(Records supplied Opens)
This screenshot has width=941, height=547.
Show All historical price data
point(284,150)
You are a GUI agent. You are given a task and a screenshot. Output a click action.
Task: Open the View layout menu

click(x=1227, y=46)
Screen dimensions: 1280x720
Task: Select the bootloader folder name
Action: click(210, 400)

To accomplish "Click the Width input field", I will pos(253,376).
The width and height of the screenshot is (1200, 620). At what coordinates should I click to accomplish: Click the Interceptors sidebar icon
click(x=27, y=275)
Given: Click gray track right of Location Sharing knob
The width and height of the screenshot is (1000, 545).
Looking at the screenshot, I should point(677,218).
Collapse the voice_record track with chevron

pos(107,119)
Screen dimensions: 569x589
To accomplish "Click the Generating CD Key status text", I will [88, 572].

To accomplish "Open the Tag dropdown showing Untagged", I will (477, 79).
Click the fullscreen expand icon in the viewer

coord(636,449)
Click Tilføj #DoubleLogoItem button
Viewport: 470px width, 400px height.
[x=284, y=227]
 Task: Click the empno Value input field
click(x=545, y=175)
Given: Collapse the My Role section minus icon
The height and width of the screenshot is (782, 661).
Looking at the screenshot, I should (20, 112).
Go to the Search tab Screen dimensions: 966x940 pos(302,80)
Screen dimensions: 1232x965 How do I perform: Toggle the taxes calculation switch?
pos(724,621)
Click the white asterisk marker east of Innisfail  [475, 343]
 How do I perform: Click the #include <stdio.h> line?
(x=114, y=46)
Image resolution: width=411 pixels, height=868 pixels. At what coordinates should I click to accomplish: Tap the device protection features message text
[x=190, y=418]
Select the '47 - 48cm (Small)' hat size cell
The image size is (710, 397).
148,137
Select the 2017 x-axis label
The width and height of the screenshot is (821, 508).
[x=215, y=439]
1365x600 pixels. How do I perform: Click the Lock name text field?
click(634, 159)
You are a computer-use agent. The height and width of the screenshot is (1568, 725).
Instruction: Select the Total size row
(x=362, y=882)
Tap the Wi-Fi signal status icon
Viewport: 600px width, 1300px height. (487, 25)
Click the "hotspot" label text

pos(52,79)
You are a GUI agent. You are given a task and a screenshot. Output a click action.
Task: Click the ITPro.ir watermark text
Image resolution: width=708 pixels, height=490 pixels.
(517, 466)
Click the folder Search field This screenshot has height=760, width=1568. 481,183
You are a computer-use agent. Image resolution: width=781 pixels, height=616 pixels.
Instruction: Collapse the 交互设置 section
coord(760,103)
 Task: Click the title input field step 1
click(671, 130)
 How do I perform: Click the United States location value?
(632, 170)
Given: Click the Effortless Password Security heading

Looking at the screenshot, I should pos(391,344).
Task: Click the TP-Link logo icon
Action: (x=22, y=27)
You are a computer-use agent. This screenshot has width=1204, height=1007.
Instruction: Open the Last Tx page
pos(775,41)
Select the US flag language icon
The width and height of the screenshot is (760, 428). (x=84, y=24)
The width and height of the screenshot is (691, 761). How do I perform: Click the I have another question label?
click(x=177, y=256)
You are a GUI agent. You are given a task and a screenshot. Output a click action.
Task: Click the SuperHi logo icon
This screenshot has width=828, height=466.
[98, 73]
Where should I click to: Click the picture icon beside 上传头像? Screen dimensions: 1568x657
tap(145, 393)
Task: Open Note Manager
(Records supplied Closes)
■ **Work to complete**: The answer should be one number only: how many lines in the listing hold "Search".

■ **Your response**: 2